Lorsque le Tribunal constate qu'une partie utilise de façon abusive un recours dans le but d'empêcher l'exécution d'une de ses décisions, il peut en outre interdire à cette partie d'introduire une demande devant lui à moins d'obtenir l'autorisation du président ou de toute autre personne qu'il désigne et de respecter les conditions que celui-ci ou toute autre personne qu'il désigne détermine.

Le Tribunal peut, en se prononçant sur le caractère abusif ou dilatoire d'un recours, condamner une partie à payer, outre les frais visés à l'article 79.1, des dommages-intérêts en réparation du préjudice subi par une autre partie, notamment pour compenser les honoraires et les autres frais que celle-ci a engagés, ou, si les circonstances le justifient, attribuer des dommages-intérêts punitifs. Si le montant des dommages-intérêts n'est pas admis ou ne peut être établi aisément au moment de la déclaration d'abus, le Tribunal peut en décider sommairement dans le délai et aux conditions qu'il détermine. »

  1.      La locataire adopte une conduite désinvolte envers la locatrice depuis le début, en ne respectant pas ses obligations, tout en utilisant le processus judiciaire à la légère.
  2.      Dans ce contexte, le Tribunal considère qu'il est opportun que la locataire ait à justifier la recevabilité d'une éventuelle demande de rétractation. En effet, il apparaît flagrant que cette dernière utilise de façon abusive le présent recours dans le but d'empêcher l'exécution de la décision.

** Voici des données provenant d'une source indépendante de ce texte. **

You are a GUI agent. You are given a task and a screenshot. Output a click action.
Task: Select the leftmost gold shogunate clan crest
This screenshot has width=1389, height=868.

POUR CES MOTIFS, LE TRIBUNAL :

  1.      REJETTE la demande de rétractation;
  2.      MAINTIENT la décision rendue le 20 décembre 2024;
  3.      INTERDIT à la demanderesse de produire une nouvelle demande dans le présent dossier, à moins d'autorisation préalable du président ou de toute personne désignée par lui.

 

 

 

 

 

 

 

 

Chantale Trahan

 

Présence(s) :

la mandataire de la locatrice

Date de l’audience : 

26 février 2025

 

 

 


 


[1] RLRQ, chapitre T-15.01.

[2] Entreprises Roger Pilon Inc et al. c. Atlantis Real Estate Co., (1980) C.A. 218.

[3] Le bail de logement : analyse de la jurisprudence, Wilson & Lafleur Ltée (1989) Montréal, p. 307.

AVIS :
Le lecteur doit s'assurer que les décisions consultées sont finales et sans appel; la consultation du plumitif s'avère une précaution utile.